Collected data
------------------------
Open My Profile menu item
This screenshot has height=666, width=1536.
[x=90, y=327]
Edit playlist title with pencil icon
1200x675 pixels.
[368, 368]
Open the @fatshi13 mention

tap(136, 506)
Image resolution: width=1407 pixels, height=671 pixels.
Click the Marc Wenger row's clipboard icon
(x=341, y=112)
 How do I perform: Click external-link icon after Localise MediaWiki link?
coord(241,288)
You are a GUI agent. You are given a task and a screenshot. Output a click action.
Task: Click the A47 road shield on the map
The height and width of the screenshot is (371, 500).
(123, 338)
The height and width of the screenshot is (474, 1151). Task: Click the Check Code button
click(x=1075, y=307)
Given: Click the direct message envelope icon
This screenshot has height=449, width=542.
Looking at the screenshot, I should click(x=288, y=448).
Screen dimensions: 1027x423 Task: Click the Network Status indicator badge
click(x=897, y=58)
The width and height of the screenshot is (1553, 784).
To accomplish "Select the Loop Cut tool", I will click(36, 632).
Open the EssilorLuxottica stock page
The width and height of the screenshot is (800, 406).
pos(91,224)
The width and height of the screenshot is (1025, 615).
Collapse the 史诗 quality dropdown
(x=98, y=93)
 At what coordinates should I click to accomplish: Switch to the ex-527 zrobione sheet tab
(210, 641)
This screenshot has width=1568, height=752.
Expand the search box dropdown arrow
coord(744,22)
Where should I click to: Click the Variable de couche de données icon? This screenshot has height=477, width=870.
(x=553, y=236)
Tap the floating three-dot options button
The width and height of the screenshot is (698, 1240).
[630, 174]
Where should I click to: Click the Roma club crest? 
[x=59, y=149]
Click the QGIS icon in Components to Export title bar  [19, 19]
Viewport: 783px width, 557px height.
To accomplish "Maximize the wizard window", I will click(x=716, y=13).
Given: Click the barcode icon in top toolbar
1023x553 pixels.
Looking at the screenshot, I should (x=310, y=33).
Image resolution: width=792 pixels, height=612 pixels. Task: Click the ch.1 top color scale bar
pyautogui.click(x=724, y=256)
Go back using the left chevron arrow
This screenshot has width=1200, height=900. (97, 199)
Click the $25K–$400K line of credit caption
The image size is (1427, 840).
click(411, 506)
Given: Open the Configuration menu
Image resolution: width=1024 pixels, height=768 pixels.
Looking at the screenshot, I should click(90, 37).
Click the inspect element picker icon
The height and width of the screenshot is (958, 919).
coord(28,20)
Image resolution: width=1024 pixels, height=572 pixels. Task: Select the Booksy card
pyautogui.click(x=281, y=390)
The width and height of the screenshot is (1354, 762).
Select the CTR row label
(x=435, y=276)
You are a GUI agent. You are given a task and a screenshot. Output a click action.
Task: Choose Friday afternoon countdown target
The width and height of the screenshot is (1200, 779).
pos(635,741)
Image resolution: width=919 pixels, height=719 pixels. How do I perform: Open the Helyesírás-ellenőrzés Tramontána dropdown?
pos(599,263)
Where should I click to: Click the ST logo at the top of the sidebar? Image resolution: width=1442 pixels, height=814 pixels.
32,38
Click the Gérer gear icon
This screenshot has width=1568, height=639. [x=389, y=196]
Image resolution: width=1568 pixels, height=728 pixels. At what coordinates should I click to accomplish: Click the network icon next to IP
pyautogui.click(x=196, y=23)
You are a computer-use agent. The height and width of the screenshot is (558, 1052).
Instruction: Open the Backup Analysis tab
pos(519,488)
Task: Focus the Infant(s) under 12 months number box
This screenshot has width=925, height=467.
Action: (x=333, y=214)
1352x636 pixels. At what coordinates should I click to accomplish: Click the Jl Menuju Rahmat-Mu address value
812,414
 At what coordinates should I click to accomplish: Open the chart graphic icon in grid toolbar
------------------------
The problem:
Return the data in full, exactly as it appears above.

Answer area:
Open My Profile menu item
This screenshot has height=666, width=1536.
[x=90, y=327]
Edit playlist title with pencil icon
1200x675 pixels.
[368, 368]
Open the @fatshi13 mention

tap(136, 506)
Image resolution: width=1407 pixels, height=671 pixels.
Click the Marc Wenger row's clipboard icon
(x=341, y=112)
 How do I perform: Click external-link icon after Localise MediaWiki link?
coord(241,288)
You are a GUI agent. You are given a task and a screenshot. Output a click action.
Task: Click the A47 road shield on the map
The height and width of the screenshot is (371, 500).
(123, 338)
The height and width of the screenshot is (474, 1151). Task: Click the Check Code button
click(x=1075, y=307)
Given: Click the direct message envelope icon
This screenshot has height=449, width=542.
Looking at the screenshot, I should click(x=288, y=448).
Screen dimensions: 1027x423 Task: Click the Network Status indicator badge
click(x=897, y=58)
The width and height of the screenshot is (1553, 784).
To accomplish "Select the Loop Cut tool", I will click(36, 632).
Open the EssilorLuxottica stock page
The width and height of the screenshot is (800, 406).
pos(91,224)
The width and height of the screenshot is (1025, 615).
Collapse the 史诗 quality dropdown
(x=98, y=93)
 At what coordinates should I click to accomplish: Switch to the ex-527 zrobione sheet tab
(210, 641)
This screenshot has width=1568, height=752.
Expand the search box dropdown arrow
coord(744,22)
Where should I click to: Click the Variable de couche de données icon? This screenshot has height=477, width=870.
(x=553, y=236)
Tap the floating three-dot options button
The width and height of the screenshot is (698, 1240).
[630, 174]
Where should I click to: Click the Roma club crest? 
[x=59, y=149]
Click the QGIS icon in Components to Export title bar  [19, 19]
Viewport: 783px width, 557px height.
To accomplish "Maximize the wizard window", I will click(x=716, y=13).
Given: Click the barcode icon in top toolbar
1023x553 pixels.
Looking at the screenshot, I should (x=310, y=33).
Image resolution: width=792 pixels, height=612 pixels. Task: Click the ch.1 top color scale bar
pyautogui.click(x=724, y=256)
Go back using the left chevron arrow
This screenshot has width=1200, height=900. (97, 199)
Click the $25K–$400K line of credit caption
The image size is (1427, 840).
click(411, 506)
Given: Open the Configuration menu
Image resolution: width=1024 pixels, height=768 pixels.
Looking at the screenshot, I should click(90, 37).
Click the inspect element picker icon
The height and width of the screenshot is (958, 919).
coord(28,20)
Image resolution: width=1024 pixels, height=572 pixels. Task: Select the Booksy card
pyautogui.click(x=281, y=390)
The width and height of the screenshot is (1354, 762).
Select the CTR row label
(x=435, y=276)
You are a GUI agent. You are given a task and a screenshot. Output a click action.
Task: Choose Friday afternoon countdown target
The width and height of the screenshot is (1200, 779).
pos(635,741)
Image resolution: width=919 pixels, height=719 pixels. How do I perform: Open the Helyesírás-ellenőrzés Tramontána dropdown?
pos(599,263)
Where should I click to: Click the ST logo at the top of the sidebar? Image resolution: width=1442 pixels, height=814 pixels.
32,38
Click the Gérer gear icon
This screenshot has width=1568, height=639. [x=389, y=196]
Image resolution: width=1568 pixels, height=728 pixels. At what coordinates should I click to accomplish: Click the network icon next to IP
pyautogui.click(x=196, y=23)
You are a computer-use agent. The height and width of the screenshot is (558, 1052).
Instruction: Open the Backup Analysis tab
pos(519,488)
Task: Focus the Infant(s) under 12 months number box
This screenshot has width=925, height=467.
Action: (x=333, y=214)
1352x636 pixels. At what coordinates should I click to accomplish: Click the Jl Menuju Rahmat-Mu address value
812,414
 At what coordinates should I click to accomplish: Open the chart graphic icon in grid toolbar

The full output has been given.